Instructions to follow:
Copy out every line of the records below with no changes.

(Dataset records)
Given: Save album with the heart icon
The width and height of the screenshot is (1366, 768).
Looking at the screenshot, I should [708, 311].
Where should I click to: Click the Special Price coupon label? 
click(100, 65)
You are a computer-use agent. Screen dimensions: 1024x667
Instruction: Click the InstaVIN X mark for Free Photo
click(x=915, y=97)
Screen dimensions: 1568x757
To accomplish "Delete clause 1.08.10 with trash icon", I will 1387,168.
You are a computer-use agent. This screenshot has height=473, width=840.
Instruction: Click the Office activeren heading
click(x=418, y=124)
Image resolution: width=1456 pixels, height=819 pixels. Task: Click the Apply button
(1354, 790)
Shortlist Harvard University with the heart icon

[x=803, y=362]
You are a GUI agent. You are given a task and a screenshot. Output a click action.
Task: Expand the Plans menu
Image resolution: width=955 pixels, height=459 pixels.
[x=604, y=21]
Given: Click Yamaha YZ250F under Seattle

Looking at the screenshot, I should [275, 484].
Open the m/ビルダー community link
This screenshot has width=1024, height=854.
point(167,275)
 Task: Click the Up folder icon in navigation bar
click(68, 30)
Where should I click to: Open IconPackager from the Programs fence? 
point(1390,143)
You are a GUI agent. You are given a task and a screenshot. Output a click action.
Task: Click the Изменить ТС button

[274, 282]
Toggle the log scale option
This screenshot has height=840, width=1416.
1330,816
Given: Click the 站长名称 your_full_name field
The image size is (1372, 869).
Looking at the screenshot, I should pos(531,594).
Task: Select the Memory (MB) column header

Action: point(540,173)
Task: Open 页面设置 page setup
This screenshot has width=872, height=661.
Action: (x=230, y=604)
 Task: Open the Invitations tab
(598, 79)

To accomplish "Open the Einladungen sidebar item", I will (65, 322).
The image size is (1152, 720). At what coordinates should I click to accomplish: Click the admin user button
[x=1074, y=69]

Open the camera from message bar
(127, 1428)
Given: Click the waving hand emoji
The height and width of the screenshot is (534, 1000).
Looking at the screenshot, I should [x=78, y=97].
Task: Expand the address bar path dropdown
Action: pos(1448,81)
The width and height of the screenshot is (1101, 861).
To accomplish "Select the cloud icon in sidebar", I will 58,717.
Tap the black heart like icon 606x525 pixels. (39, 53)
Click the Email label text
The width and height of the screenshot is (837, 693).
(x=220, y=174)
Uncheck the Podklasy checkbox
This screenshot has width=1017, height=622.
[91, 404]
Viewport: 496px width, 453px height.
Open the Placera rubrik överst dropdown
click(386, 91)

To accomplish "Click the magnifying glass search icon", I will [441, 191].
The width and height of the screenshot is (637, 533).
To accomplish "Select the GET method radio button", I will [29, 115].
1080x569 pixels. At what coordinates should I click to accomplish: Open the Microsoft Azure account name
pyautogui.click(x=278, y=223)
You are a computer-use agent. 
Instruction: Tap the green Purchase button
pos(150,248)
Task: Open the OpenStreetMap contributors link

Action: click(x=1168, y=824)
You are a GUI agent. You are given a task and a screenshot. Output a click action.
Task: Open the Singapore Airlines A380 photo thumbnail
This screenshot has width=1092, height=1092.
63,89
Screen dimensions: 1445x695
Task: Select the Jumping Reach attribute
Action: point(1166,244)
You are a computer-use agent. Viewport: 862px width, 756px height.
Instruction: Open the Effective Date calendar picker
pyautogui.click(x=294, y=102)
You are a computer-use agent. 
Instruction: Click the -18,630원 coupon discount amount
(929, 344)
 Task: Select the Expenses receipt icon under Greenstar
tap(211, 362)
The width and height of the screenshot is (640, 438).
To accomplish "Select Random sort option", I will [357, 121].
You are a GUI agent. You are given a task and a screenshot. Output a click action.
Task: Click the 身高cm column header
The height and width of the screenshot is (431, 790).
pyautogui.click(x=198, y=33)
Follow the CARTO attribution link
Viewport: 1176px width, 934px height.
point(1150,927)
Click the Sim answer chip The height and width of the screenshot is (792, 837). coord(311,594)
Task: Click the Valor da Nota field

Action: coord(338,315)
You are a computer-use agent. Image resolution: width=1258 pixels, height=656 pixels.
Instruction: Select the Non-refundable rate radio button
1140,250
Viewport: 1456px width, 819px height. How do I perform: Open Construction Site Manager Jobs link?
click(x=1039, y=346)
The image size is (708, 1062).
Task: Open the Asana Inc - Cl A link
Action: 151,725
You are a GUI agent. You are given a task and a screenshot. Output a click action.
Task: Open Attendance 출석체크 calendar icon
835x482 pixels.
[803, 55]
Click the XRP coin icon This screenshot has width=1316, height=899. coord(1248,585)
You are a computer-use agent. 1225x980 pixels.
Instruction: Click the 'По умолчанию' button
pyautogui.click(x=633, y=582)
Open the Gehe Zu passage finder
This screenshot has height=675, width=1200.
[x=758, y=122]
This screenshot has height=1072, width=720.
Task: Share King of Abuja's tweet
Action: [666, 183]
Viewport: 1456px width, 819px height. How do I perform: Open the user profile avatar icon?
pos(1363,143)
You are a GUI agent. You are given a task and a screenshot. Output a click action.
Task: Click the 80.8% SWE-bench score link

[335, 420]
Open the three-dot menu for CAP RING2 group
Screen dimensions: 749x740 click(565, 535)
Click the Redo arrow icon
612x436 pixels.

Exercise answer:
Given: Save album with the heart icon
The width and height of the screenshot is (1366, 768).
Looking at the screenshot, I should [708, 311].
Where should I click to: Click the Special Price coupon label? 
click(100, 65)
You are a computer-use agent. Screen dimensions: 1024x667
Instruction: Click the InstaVIN X mark for Free Photo
click(x=915, y=97)
Screen dimensions: 1568x757
To accomplish "Delete clause 1.08.10 with trash icon", I will 1387,168.
You are a computer-use agent. This screenshot has height=473, width=840.
Instruction: Click the Office activeren heading
click(x=418, y=124)
Image resolution: width=1456 pixels, height=819 pixels. Task: Click the Apply button
(1354, 790)
Shortlist Harvard University with the heart icon

[x=803, y=362]
You are a GUI agent. You are given a task and a screenshot. Output a click action.
Task: Expand the Plans menu
Image resolution: width=955 pixels, height=459 pixels.
[x=604, y=21]
Given: Click Yamaha YZ250F under Seattle

Looking at the screenshot, I should [275, 484].
Open the m/ビルダー community link
This screenshot has width=1024, height=854.
point(167,275)
 Task: Click the Up folder icon in navigation bar
click(68, 30)
Where should I click to: Open IconPackager from the Programs fence? 
point(1390,143)
You are a GUI agent. You are given a task and a screenshot. Output a click action.
Task: Click the Изменить ТС button

[274, 282]
Toggle the log scale option
This screenshot has height=840, width=1416.
1330,816
Given: Click the 站长名称 your_full_name field
The image size is (1372, 869).
Looking at the screenshot, I should pos(531,594).
Task: Select the Memory (MB) column header

Action: point(540,173)
Task: Open 页面设置 page setup
This screenshot has width=872, height=661.
Action: (x=230, y=604)
 Task: Open the Invitations tab
(598, 79)

To accomplish "Open the Einladungen sidebar item", I will (65, 322).
The image size is (1152, 720). At what coordinates should I click to accomplish: Click the admin user button
[x=1074, y=69]

Open the camera from message bar
(127, 1428)
Given: Click the waving hand emoji
The height and width of the screenshot is (534, 1000).
Looking at the screenshot, I should [x=78, y=97].
Task: Expand the address bar path dropdown
Action: pos(1448,81)
The width and height of the screenshot is (1101, 861).
To accomplish "Select the cloud icon in sidebar", I will 58,717.
Tap the black heart like icon 606x525 pixels. (39, 53)
Click the Email label text
The width and height of the screenshot is (837, 693).
(x=220, y=174)
Uncheck the Podklasy checkbox
This screenshot has width=1017, height=622.
[91, 404]
Viewport: 496px width, 453px height.
Open the Placera rubrik överst dropdown
click(386, 91)

To accomplish "Click the magnifying glass search icon", I will [441, 191].
The width and height of the screenshot is (637, 533).
To accomplish "Select the GET method radio button", I will [29, 115].
1080x569 pixels. At what coordinates should I click to accomplish: Open the Microsoft Azure account name
pyautogui.click(x=278, y=223)
You are a computer-use agent. 
Instruction: Tap the green Purchase button
pos(150,248)
Task: Open the OpenStreetMap contributors link

Action: click(x=1168, y=824)
You are a GUI agent. You are given a task and a screenshot. Output a click action.
Task: Open the Singapore Airlines A380 photo thumbnail
This screenshot has width=1092, height=1092.
63,89
Screen dimensions: 1445x695
Task: Select the Jumping Reach attribute
Action: point(1166,244)
You are a computer-use agent. Viewport: 862px width, 756px height.
Instruction: Open the Effective Date calendar picker
pyautogui.click(x=294, y=102)
You are a computer-use agent. 
Instruction: Click the -18,630원 coupon discount amount
(929, 344)
 Task: Select the Expenses receipt icon under Greenstar
tap(211, 362)
The width and height of the screenshot is (640, 438).
To accomplish "Select Random sort option", I will [357, 121].
You are a GUI agent. You are given a task and a screenshot. Output a click action.
Task: Click the 身高cm column header
The height and width of the screenshot is (431, 790).
pyautogui.click(x=198, y=33)
Follow the CARTO attribution link
Viewport: 1176px width, 934px height.
point(1150,927)
Click the Sim answer chip The height and width of the screenshot is (792, 837). coord(311,594)
Task: Click the Valor da Nota field

Action: coord(338,315)
You are a computer-use agent. Image resolution: width=1258 pixels, height=656 pixels.
Instruction: Select the Non-refundable rate radio button
1140,250
Viewport: 1456px width, 819px height. How do I perform: Open Construction Site Manager Jobs link?
click(x=1039, y=346)
The image size is (708, 1062).
Task: Open the Asana Inc - Cl A link
Action: 151,725
You are a GUI agent. You are given a task and a screenshot. Output a click action.
Task: Open Attendance 출석체크 calendar icon
835x482 pixels.
[803, 55]
Click the XRP coin icon This screenshot has width=1316, height=899. coord(1248,585)
You are a computer-use agent. 1225x980 pixels.
Instruction: Click the 'По умолчанию' button
pyautogui.click(x=633, y=582)
Open the Gehe Zu passage finder
This screenshot has height=675, width=1200.
[x=758, y=122]
This screenshot has height=1072, width=720.
Task: Share King of Abuja's tweet
Action: [666, 183]
Viewport: 1456px width, 819px height. How do I perform: Open the user profile avatar icon?
pos(1363,143)
You are a GUI agent. You are given a task and a screenshot. Output a click action.
Task: Click the 80.8% SWE-bench score link

[335, 420]
Open the three-dot menu for CAP RING2 group
Screen dimensions: 749x740 click(565, 535)
Click the Redo arrow icon
612x436 pixels.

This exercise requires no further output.